The nursing staff of the Centre Métropolitain de Chirurgie is handpicked. This meticulous selection is not exclusively based on the content of each employee’s CV: it is largely guided by several other aspects.
“I was first met in an interview during which we, of course, discussed the position, my skills, and my experience,” shared Daphney Prophète, a nurse and clinical advisor at the CMC. “At the end of this first meeting, a second meeting was planned. This time, Dr. Brassard was present. We then discussed more about the human side of the job.”
As it is often the case within other organizations operating in niche areas where daily work is performed under unique conditions, CMC’s Human Resources department strives to find the best candidates, even if it sometimes means thinking out of the box to get them.

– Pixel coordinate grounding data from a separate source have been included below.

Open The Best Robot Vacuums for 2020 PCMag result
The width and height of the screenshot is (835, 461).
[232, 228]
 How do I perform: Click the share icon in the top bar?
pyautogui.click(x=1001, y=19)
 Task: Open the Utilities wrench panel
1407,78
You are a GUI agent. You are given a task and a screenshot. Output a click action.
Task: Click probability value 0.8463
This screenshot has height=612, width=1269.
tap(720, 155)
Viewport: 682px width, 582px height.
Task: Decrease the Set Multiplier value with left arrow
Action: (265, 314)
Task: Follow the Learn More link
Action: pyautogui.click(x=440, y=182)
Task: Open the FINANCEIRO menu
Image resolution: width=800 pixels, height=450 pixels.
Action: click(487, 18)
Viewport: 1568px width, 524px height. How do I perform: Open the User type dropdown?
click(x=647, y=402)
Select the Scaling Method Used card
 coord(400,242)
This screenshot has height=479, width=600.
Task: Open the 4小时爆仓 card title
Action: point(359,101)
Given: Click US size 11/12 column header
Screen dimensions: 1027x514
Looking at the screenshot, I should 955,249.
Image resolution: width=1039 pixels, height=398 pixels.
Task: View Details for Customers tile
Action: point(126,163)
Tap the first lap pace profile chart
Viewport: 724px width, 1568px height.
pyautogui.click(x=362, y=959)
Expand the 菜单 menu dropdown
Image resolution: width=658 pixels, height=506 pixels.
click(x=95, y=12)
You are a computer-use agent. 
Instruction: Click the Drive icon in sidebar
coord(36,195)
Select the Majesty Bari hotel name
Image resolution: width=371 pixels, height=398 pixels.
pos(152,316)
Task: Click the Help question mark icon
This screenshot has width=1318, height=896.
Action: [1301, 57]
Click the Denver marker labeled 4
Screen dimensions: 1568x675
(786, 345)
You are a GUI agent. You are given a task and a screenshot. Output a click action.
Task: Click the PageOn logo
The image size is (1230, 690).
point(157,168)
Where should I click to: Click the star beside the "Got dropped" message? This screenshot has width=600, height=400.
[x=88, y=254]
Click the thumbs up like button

In fact, many things are done differently at CMC. Recently, during the hiring process of a surgical nurse, the candidate was offered the opportunity to first spend time as an observer. This allowed them to see the surgeries taking place and to meet the Chief of the department as well as the members of the work team. They were able to discuss with the candidate the issues and challenges to come. This is an unusual approach compared to prevailing status quo of the healthcare system.
Human values at the forefront
Once hired, internal training is offered. In addition to informing about the practice, the training immerses new employees to permeate the culture of the CMC, which is based on a system of values. For the good of everybody, it is important that new personnel adhere to all the values of the organization and that they become part of the culture of the facility.
“We are a group of directors and we know each other’s strengths very well,” adds Ms. Prophète. “We are accepting and have no desire to change one another. There are all kinds of employees and that’s what enriches the dynamics.”
“When I was hired, it was my first experience in the medical private sector,” shares Henri Labelle, social worker and psychotherapist. “When I first arrived at the cafeteria, I saw people who seemed to love their jobs. Meal time was not used to unwind from the day, but to chat in a nice atmosphere and rest.”
Clearly, the favorable working conditions of the CMC’s nursing staff have resulted in superior patient care. Better still, it is given in an utterly supportive and convivial environment.
However, the labor shortages that affect all of Quebec also concern the CMC. This is especially true given that, despite its enviable reputation and notoriety in the medical and surgical spheres, this facility has never sought to attract attention.
In such a context, it is, therefore, of interest to note the particularly favorable working conditions of this world-renowned organization and to know that here respect is master at all times.